'''

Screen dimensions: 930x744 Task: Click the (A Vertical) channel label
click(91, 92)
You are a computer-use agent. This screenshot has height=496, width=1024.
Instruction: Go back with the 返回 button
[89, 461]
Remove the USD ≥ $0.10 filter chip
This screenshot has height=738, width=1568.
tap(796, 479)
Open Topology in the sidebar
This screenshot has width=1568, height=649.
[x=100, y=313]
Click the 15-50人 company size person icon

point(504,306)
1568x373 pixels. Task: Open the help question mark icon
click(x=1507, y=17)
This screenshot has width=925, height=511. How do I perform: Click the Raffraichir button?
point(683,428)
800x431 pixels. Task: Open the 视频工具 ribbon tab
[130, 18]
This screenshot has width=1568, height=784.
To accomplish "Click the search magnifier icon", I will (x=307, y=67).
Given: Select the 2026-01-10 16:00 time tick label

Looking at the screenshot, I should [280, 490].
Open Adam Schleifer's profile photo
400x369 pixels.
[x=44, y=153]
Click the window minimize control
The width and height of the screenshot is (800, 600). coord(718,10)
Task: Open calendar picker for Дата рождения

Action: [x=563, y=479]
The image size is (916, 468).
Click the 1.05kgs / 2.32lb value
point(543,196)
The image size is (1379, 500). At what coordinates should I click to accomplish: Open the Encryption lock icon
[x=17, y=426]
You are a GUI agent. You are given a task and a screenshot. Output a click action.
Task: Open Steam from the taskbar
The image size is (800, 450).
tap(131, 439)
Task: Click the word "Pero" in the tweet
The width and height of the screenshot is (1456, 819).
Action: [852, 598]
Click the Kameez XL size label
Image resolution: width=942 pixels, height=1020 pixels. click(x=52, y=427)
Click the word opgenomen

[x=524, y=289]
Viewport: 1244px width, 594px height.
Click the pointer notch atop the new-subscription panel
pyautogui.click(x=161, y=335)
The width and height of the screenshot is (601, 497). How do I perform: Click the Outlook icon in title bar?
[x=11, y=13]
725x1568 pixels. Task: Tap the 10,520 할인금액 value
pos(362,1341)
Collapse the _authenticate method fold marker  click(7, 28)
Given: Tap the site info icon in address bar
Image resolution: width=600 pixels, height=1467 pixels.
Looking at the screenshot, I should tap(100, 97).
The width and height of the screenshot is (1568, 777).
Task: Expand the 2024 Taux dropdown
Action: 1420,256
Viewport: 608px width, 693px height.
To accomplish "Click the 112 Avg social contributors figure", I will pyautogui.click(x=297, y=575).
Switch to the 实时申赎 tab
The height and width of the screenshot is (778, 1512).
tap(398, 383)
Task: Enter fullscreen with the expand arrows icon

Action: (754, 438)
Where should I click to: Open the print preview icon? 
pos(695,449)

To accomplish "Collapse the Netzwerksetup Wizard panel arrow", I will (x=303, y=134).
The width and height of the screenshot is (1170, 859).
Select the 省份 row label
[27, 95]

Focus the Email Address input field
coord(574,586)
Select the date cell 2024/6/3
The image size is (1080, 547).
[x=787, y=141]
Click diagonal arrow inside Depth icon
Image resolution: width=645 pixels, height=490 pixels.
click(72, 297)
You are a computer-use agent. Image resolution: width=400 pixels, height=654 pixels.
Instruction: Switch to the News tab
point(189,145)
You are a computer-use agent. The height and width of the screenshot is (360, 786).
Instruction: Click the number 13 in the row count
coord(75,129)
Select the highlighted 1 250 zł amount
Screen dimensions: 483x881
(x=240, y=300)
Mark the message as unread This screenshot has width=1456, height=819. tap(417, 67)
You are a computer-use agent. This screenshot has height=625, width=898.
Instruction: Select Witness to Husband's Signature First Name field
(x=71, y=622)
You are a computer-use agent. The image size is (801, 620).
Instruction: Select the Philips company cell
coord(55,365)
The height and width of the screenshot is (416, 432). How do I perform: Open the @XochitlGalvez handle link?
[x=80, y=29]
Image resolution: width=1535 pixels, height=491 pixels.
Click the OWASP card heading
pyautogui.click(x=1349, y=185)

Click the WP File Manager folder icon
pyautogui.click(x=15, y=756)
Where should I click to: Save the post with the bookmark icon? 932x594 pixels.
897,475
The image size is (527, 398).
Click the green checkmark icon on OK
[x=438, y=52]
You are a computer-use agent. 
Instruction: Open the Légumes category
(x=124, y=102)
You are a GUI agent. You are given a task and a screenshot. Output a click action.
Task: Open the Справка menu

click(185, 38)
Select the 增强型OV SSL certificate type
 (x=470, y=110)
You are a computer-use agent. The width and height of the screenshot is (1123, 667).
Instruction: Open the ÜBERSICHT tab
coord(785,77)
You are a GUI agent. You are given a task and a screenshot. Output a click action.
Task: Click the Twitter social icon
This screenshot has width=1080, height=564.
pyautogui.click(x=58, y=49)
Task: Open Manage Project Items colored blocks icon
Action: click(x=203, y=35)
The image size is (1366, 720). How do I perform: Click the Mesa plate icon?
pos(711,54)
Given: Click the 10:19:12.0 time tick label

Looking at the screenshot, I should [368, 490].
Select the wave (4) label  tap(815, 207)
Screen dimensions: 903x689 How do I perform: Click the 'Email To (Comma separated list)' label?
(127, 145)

'''

__PROBLEM__
Give the listing above again, word for word.

__COMPLETED TASK__
Screen dimensions: 930x744 Task: Click the (A Vertical) channel label
click(91, 92)
You are a computer-use agent. This screenshot has height=496, width=1024.
Instruction: Go back with the 返回 button
[89, 461]
Remove the USD ≥ $0.10 filter chip
This screenshot has height=738, width=1568.
tap(796, 479)
Open Topology in the sidebar
This screenshot has width=1568, height=649.
[x=100, y=313]
Click the 15-50人 company size person icon

point(504,306)
1568x373 pixels. Task: Open the help question mark icon
click(x=1507, y=17)
This screenshot has width=925, height=511. How do I perform: Click the Raffraichir button?
point(683,428)
800x431 pixels. Task: Open the 视频工具 ribbon tab
[130, 18]
This screenshot has width=1568, height=784.
To accomplish "Click the search magnifier icon", I will (x=307, y=67).
Given: Select the 2026-01-10 16:00 time tick label

Looking at the screenshot, I should [280, 490].
Open Adam Schleifer's profile photo
400x369 pixels.
[x=44, y=153]
Click the window minimize control
The width and height of the screenshot is (800, 600). coord(718,10)
Task: Open calendar picker for Дата рождения

Action: [x=563, y=479]
The image size is (916, 468).
Click the 1.05kgs / 2.32lb value
point(543,196)
The image size is (1379, 500). At what coordinates should I click to accomplish: Open the Encryption lock icon
[x=17, y=426]
You are a GUI agent. You are given a task and a screenshot. Output a click action.
Task: Open Steam from the taskbar
The image size is (800, 450).
tap(131, 439)
Task: Click the word "Pero" in the tweet
The width and height of the screenshot is (1456, 819).
Action: [852, 598]
Click the Kameez XL size label
Image resolution: width=942 pixels, height=1020 pixels. click(x=52, y=427)
Click the word opgenomen

[x=524, y=289]
Viewport: 1244px width, 594px height.
Click the pointer notch atop the new-subscription panel
pyautogui.click(x=161, y=335)
The width and height of the screenshot is (601, 497). How do I perform: Click the Outlook icon in title bar?
[x=11, y=13]
725x1568 pixels. Task: Tap the 10,520 할인금액 value
pos(362,1341)
Collapse the _authenticate method fold marker  click(7, 28)
Given: Tap the site info icon in address bar
Image resolution: width=600 pixels, height=1467 pixels.
Looking at the screenshot, I should tap(100, 97).
The width and height of the screenshot is (1568, 777).
Task: Expand the 2024 Taux dropdown
Action: 1420,256
Viewport: 608px width, 693px height.
To accomplish "Click the 112 Avg social contributors figure", I will pyautogui.click(x=297, y=575).
Switch to the 实时申赎 tab
The height and width of the screenshot is (778, 1512).
tap(398, 383)
Task: Enter fullscreen with the expand arrows icon

Action: (754, 438)
Where should I click to: Open the print preview icon? 
pos(695,449)

To accomplish "Collapse the Netzwerksetup Wizard panel arrow", I will (x=303, y=134).
The width and height of the screenshot is (1170, 859).
Select the 省份 row label
[27, 95]

Focus the Email Address input field
coord(574,586)
Select the date cell 2024/6/3
The image size is (1080, 547).
[x=787, y=141]
Click diagonal arrow inside Depth icon
Image resolution: width=645 pixels, height=490 pixels.
click(72, 297)
You are a computer-use agent. Image resolution: width=400 pixels, height=654 pixels.
Instruction: Switch to the News tab
point(189,145)
You are a computer-use agent. The height and width of the screenshot is (360, 786).
Instruction: Click the number 13 in the row count
coord(75,129)
Select the highlighted 1 250 zł amount
Screen dimensions: 483x881
(x=240, y=300)
Mark the message as unread This screenshot has width=1456, height=819. tap(417, 67)
You are a computer-use agent. This screenshot has height=625, width=898.
Instruction: Select Witness to Husband's Signature First Name field
(x=71, y=622)
You are a computer-use agent. The image size is (801, 620).
Instruction: Select the Philips company cell
coord(55,365)
The height and width of the screenshot is (416, 432). How do I perform: Open the @XochitlGalvez handle link?
[x=80, y=29]
Image resolution: width=1535 pixels, height=491 pixels.
Click the OWASP card heading
pyautogui.click(x=1349, y=185)

Click the WP File Manager folder icon
pyautogui.click(x=15, y=756)
Where should I click to: Save the post with the bookmark icon? 932x594 pixels.
897,475
The image size is (527, 398).
Click the green checkmark icon on OK
[x=438, y=52]
You are a computer-use agent. 
Instruction: Open the Légumes category
(x=124, y=102)
You are a GUI agent. You are given a task and a screenshot. Output a click action.
Task: Open the Справка menu

click(185, 38)
Select the 增强型OV SSL certificate type
 (x=470, y=110)
You are a computer-use agent. The width and height of the screenshot is (1123, 667).
Instruction: Open the ÜBERSICHT tab
coord(785,77)
You are a GUI agent. You are given a task and a screenshot. Output a click action.
Task: Click the Twitter social icon
This screenshot has width=1080, height=564.
pyautogui.click(x=58, y=49)
Task: Open Manage Project Items colored blocks icon
Action: click(x=203, y=35)
The image size is (1366, 720). How do I perform: Click the Mesa plate icon?
pos(711,54)
Given: Click the 10:19:12.0 time tick label

Looking at the screenshot, I should [368, 490].
Select the wave (4) label  tap(815, 207)
Screen dimensions: 903x689 How do I perform: Click the 'Email To (Comma separated list)' label?
(127, 145)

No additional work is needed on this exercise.